Get your flu shot from Health Services Pharmacy or at one of our flu shot clinics.
Flu shots are available on the Armstrong Campus via walk in at the Health Services Clinic
Zika is a virus transmitted by mosquitoes. Sexual transmission has also been documented. The primary concern regarding Zika is that the virus can cause a birth defect called microcephaly in a developing fetus. The CDC continues to have a Level 2 Travel Alert in place for areas in Central America, South America, and the Caribbean. A Level 2 Alert indicates that the CDC is recommending that travelers to those areas practice enhanced safety precautions. For more information about Zika, including specific recommendations for persons traveling to or returning from a Zika-affected area, see https://www.cdc.gov/zika/ .
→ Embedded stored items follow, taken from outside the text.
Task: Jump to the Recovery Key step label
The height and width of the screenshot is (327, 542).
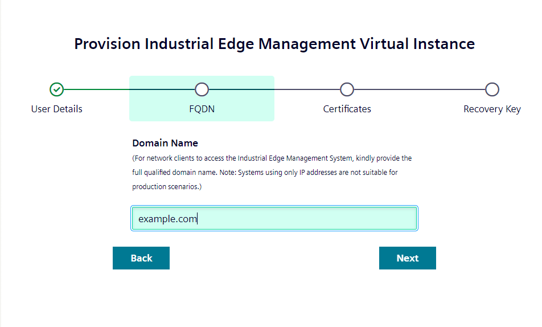Action: coord(492,109)
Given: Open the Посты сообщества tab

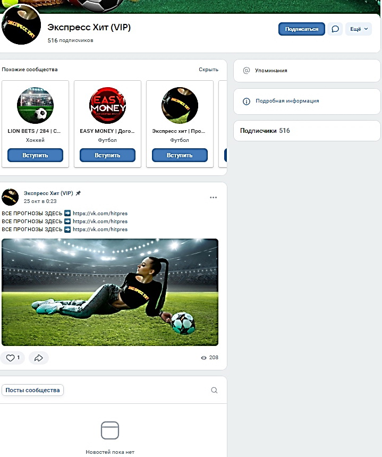Looking at the screenshot, I should pos(32,390).
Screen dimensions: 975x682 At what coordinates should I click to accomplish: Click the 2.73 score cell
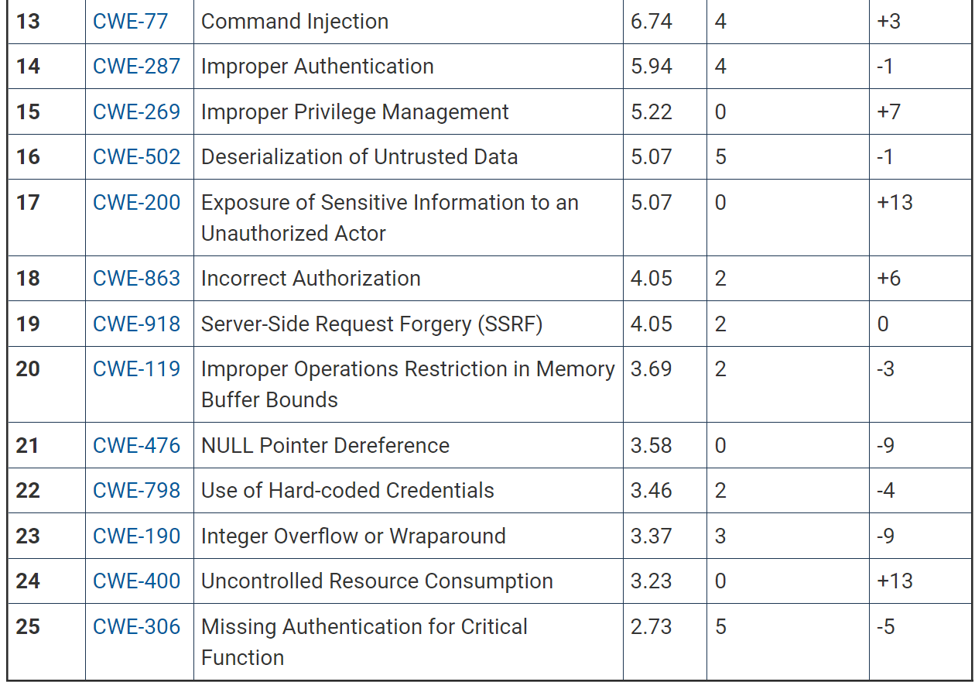(x=651, y=626)
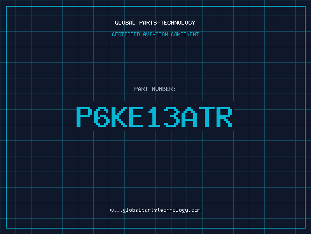Click the word NUMBER: in the label

point(164,89)
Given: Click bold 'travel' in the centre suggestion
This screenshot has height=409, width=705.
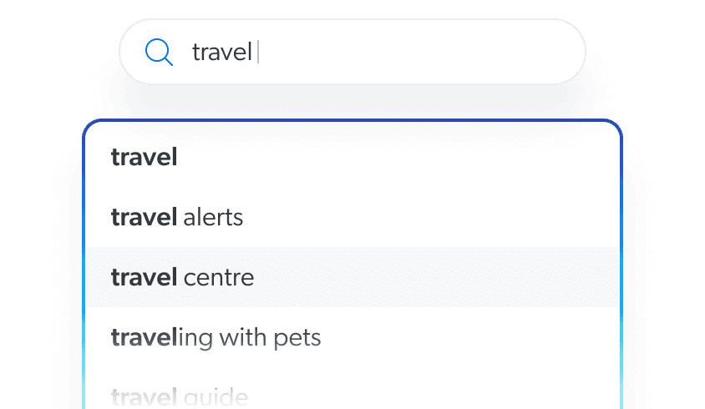Looking at the screenshot, I should click(x=144, y=277).

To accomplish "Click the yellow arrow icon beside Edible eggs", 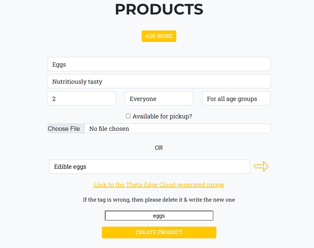I will tap(261, 166).
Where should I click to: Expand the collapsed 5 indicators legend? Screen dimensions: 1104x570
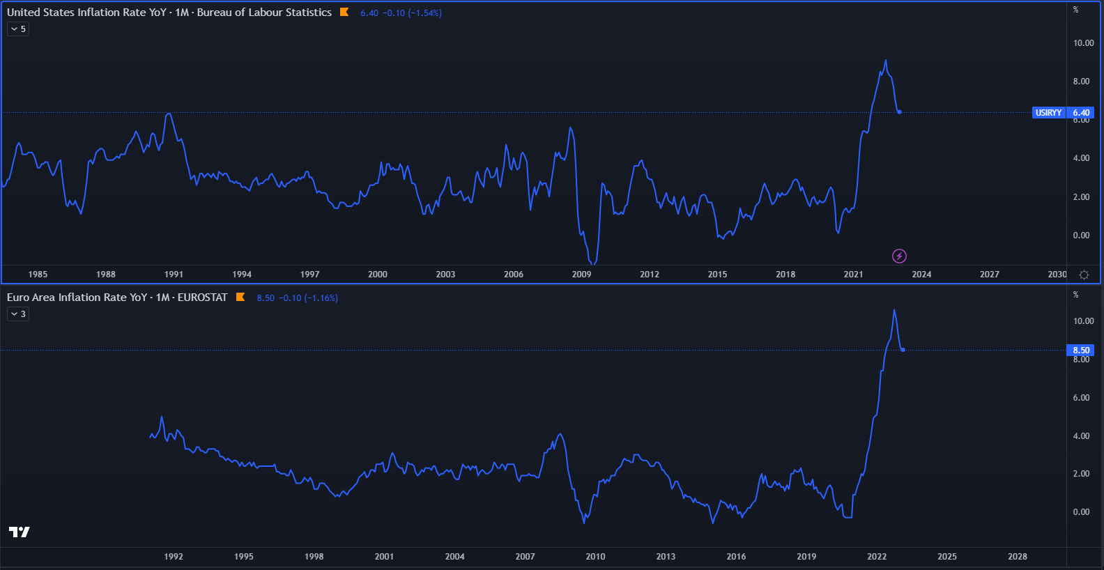click(18, 29)
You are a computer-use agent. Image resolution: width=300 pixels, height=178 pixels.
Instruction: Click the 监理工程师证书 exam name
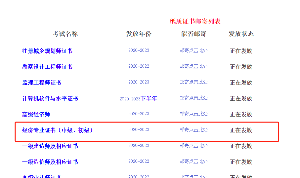pos(41,83)
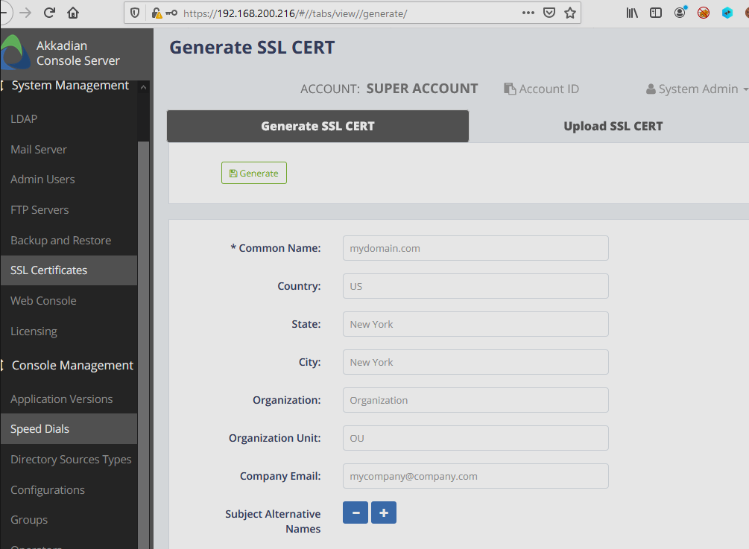The height and width of the screenshot is (549, 749).
Task: Open Backup and Restore in sidebar
Action: [60, 241]
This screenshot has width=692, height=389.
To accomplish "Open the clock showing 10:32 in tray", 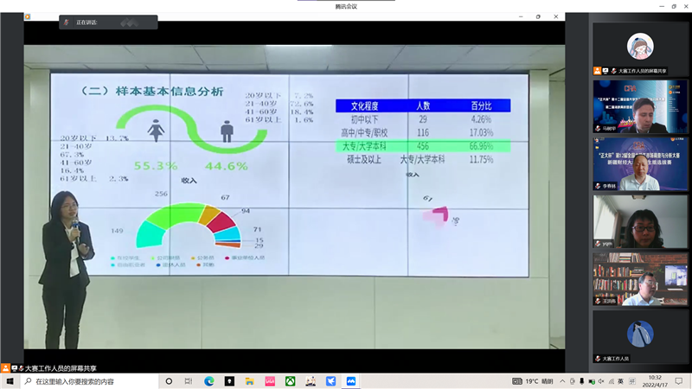I will pyautogui.click(x=655, y=381).
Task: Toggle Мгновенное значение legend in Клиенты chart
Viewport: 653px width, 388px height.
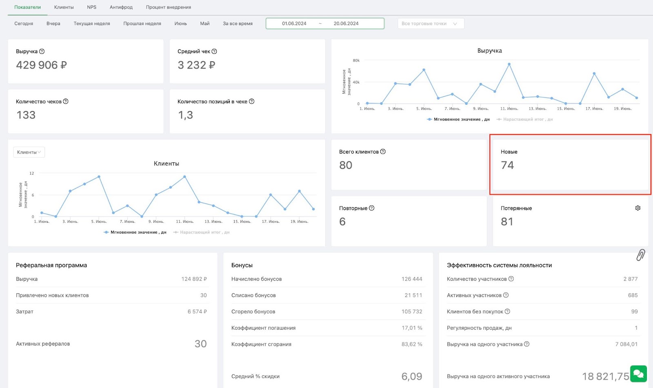Action: 135,233
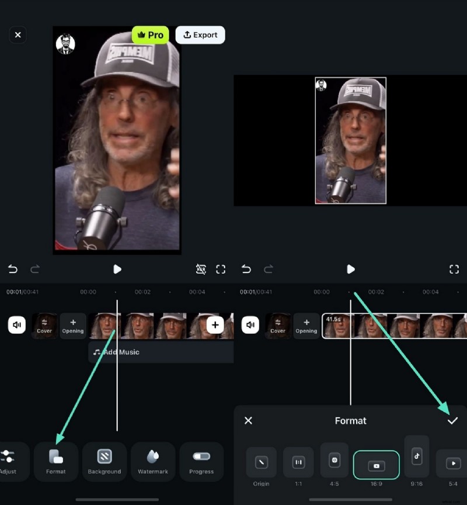Play the video preview
The height and width of the screenshot is (505, 467).
pos(117,269)
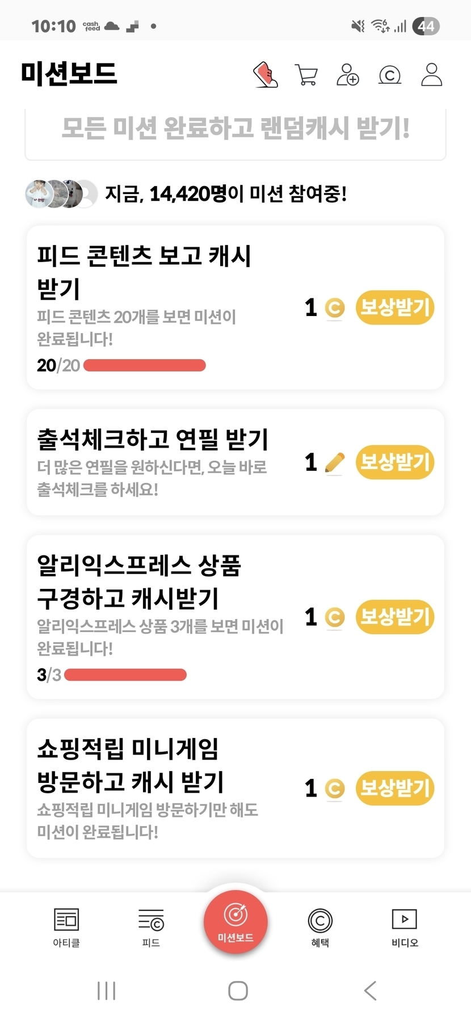471x1020 pixels.
Task: Switch to the 피드 tab
Action: 151,927
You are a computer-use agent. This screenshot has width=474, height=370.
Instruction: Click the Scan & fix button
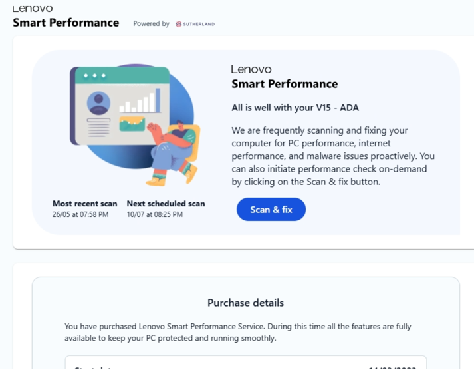tap(271, 210)
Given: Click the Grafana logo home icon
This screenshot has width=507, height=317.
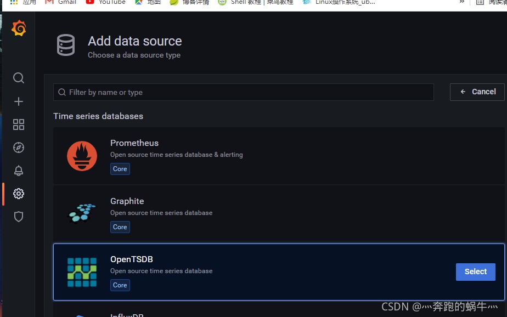Looking at the screenshot, I should 19,29.
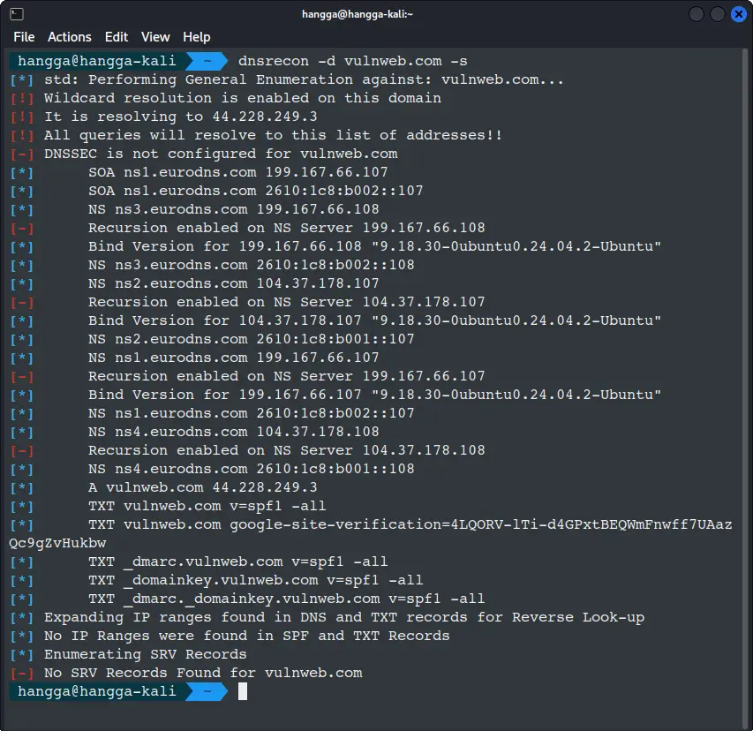Close the terminal with the blue X button
The height and width of the screenshot is (731, 753).
point(738,14)
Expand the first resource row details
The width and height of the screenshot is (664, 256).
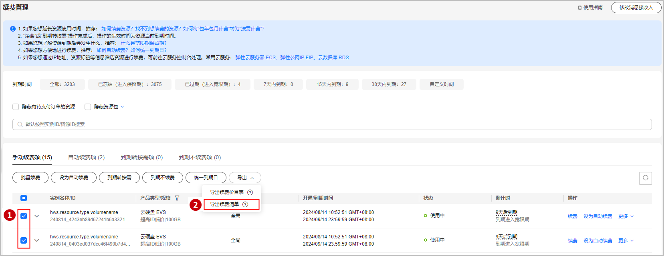pos(37,216)
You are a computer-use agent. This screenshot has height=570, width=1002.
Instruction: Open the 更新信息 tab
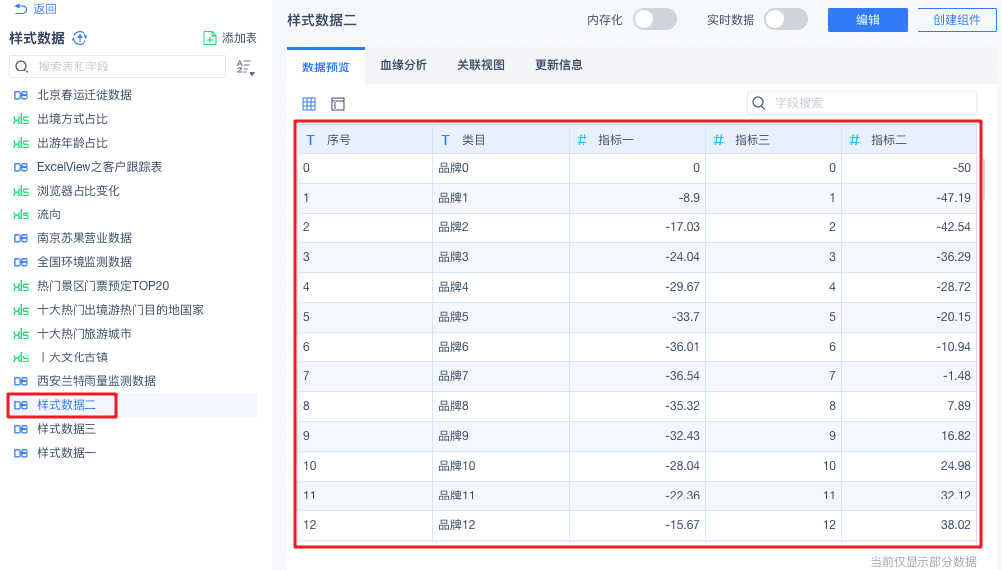(x=559, y=65)
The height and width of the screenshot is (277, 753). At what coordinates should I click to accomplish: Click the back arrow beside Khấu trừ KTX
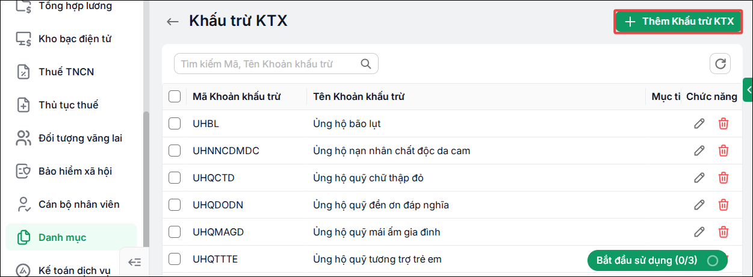pos(173,22)
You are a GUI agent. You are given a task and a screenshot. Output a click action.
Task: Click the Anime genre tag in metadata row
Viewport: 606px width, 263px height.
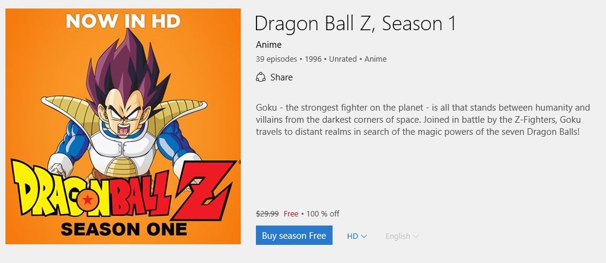coord(375,59)
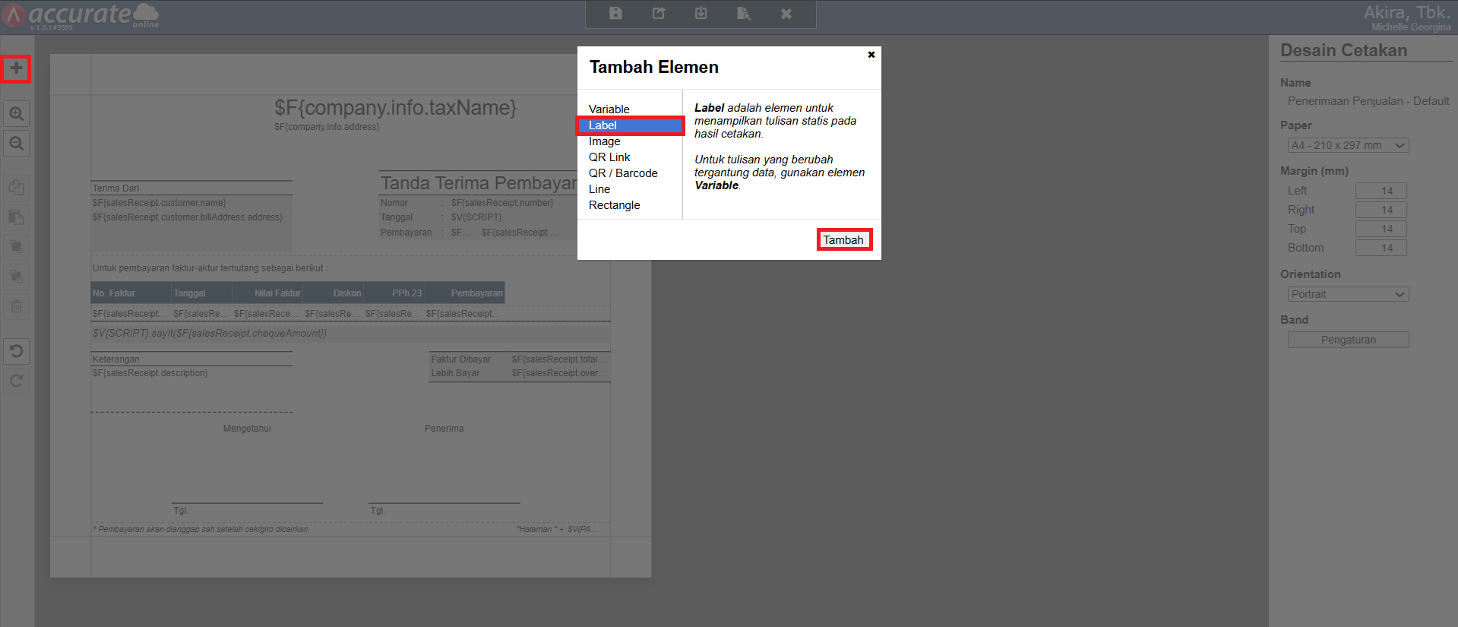This screenshot has width=1458, height=627.
Task: Zoom in on the print design
Action: pyautogui.click(x=16, y=114)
While traditionally a problem mostly associated with developing countries, over the past several years the presence of bed bugs has been increasing across the United States. The presence of bed bugs is not associated with the level of cleanliness of living conditions, and they have been found in five-star hotels and resorts. While bed bugs do not spread disease and treatment of the itchy bites with an over-the-counter antihistamine or anti-itch cream is usually sufficient, students with severely bothersome symptoms may choose to schedule an appointment with Health Services for further evaluation.